More than three minutes of ads? That's a no no

By Wenlei Ma | 11 June 2013
 

What's the consumer threshhold for online video ads? Apparently, it's three minutes every hour, according to research from Murdoch University. And here's how print publishers can line their depleting coffers.

Any hour of broadcast commercial television is interspersed with 18 minutes of ads, which the public finds acceptable. Or maybe it's the public used to find it acceptable but that's a whole other article.

But consumers are much less inclined to put up with online ads, especially given the plethora of online content choice. But research from Murdoch University's Audience Labs has concluded the sweet spot of online video ads is six 30-second clips, or three minutes. Anything over 10 30-second videos was deemed “significantly intrusive”.

Dr Steve Bellman said: “TV viewers have a fairly high tolerance for what we call 'clutter' – that is, non-program and ad content – but online is different in that people are more sensitive to ads.

“However, online is a high-quality, uncluttered environment for advertisers.
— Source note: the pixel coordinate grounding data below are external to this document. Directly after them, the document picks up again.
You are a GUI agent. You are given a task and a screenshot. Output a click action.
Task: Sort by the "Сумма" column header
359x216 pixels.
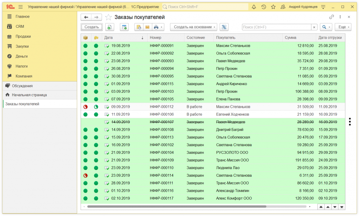[x=290, y=38]
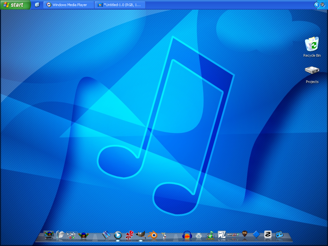Collapse the system tray with the chevron arrow
Image resolution: width=328 pixels, height=246 pixels.
coord(316,4)
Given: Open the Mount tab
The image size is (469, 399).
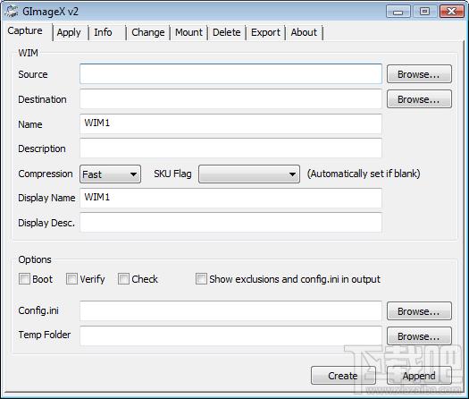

Three ad-minutes per hour online results in high product recall, especially if there is only one ad per break.”

So how does this all benefit newspaper companies? Bellman said it could all be adapted as a monetisation model by publishers. And more successfully than paywalls ever will, he predicted.

“Some Australian outlets have turned to paywalls – and others are rumoured to be ready to follow – but the paywall experiment has been tried in the industry before, here and abroad, and hasn't worked,” he argued. “Unless you're the Wall Street Journal, which has exclusive content valued by business, you're better off looking at a new approach.”
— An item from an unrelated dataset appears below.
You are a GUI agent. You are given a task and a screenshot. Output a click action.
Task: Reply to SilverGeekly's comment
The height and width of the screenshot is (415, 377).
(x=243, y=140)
“With broadband, newspaper content online is looking more and more like TV, perhaps it's time for outlets to test the waters of showing TV ads that interrupt online content. If its works for YouTube, there's no reason to think newspapers would be different.”

Hang on a tick, don't newspapers already do that online? And referring specifically to “interrupt online content”, who hasn't experienced the  joy of autoplay?